>> START Data provided

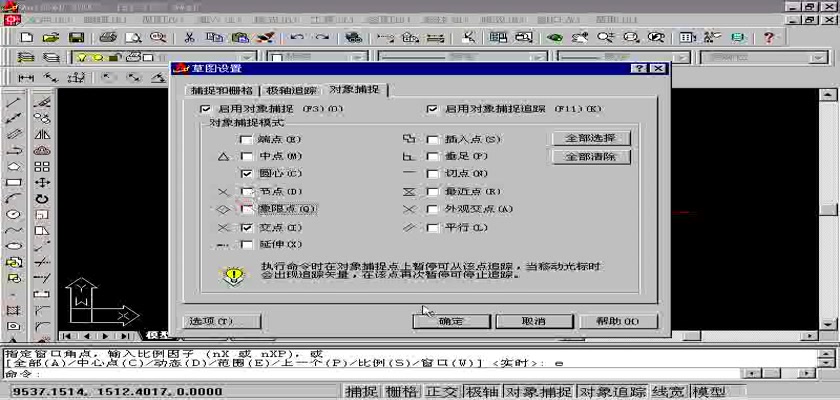The height and width of the screenshot is (400, 840).
Task: Click the Undo arrow icon
Action: coord(295,37)
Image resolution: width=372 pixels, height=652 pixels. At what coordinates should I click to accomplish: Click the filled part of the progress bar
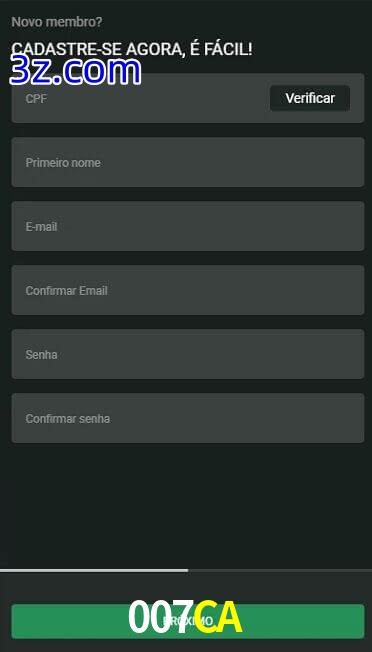pos(94,570)
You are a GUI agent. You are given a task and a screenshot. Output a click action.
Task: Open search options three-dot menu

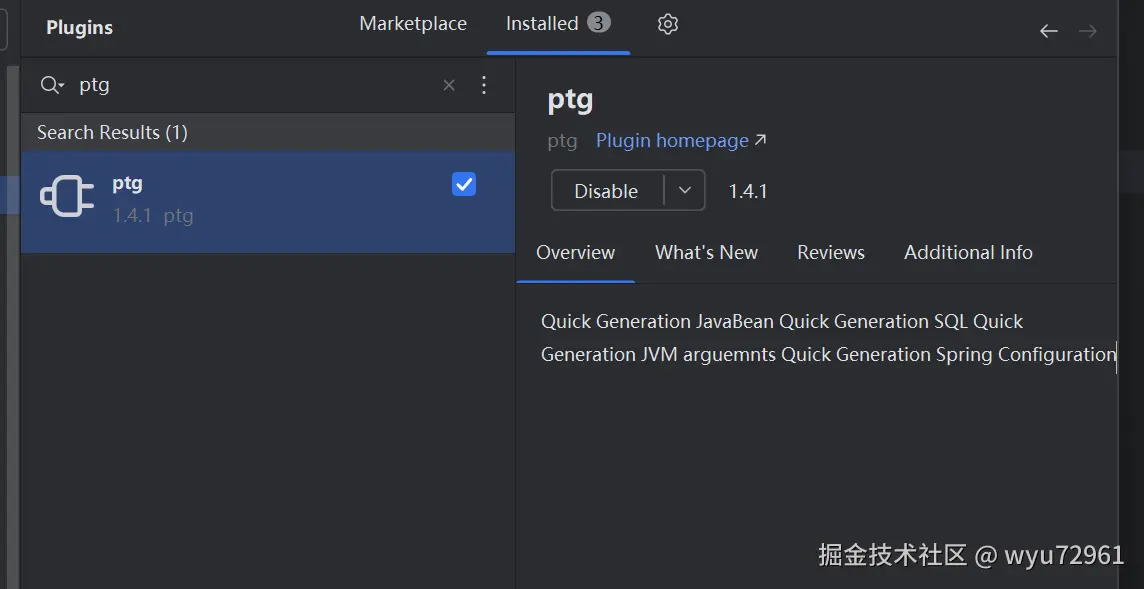point(484,85)
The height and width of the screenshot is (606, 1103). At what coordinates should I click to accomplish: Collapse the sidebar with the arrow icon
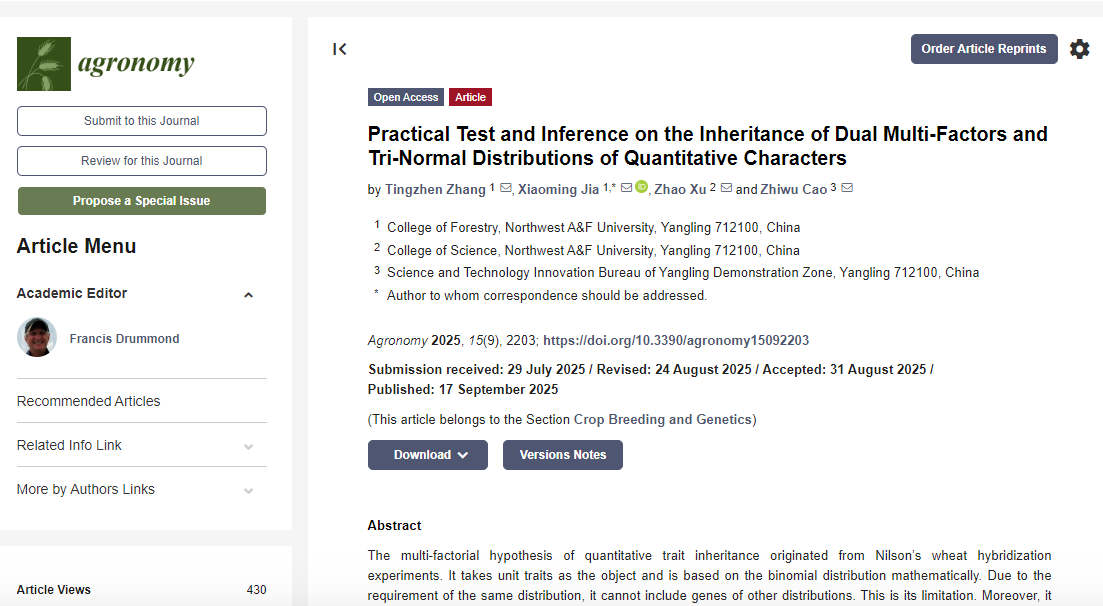[x=340, y=49]
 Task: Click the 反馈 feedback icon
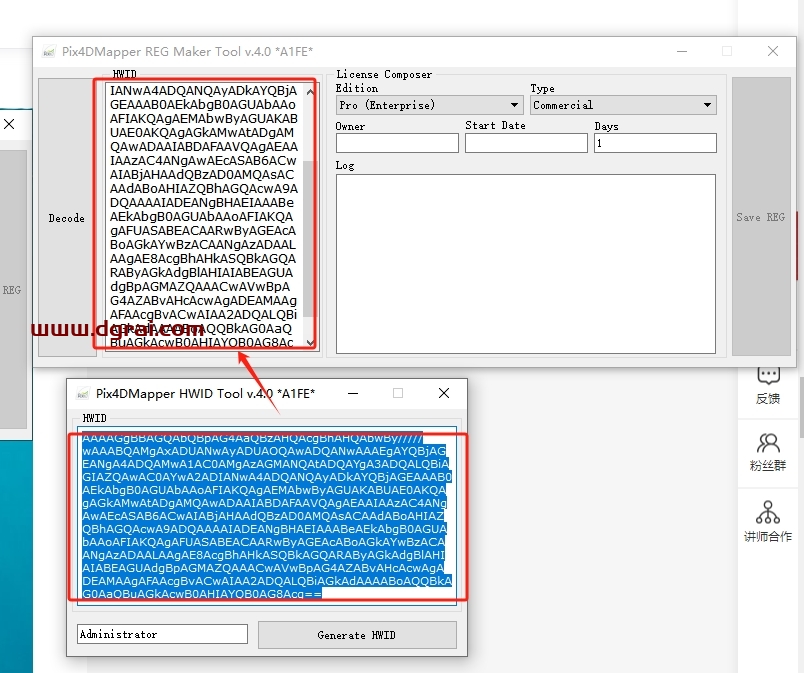(768, 384)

>> END Data provided

** Do this **
Count the lines in the entries above that contain the string "should", matching case exactly. Reply with the number alone.

** Response to this task **
2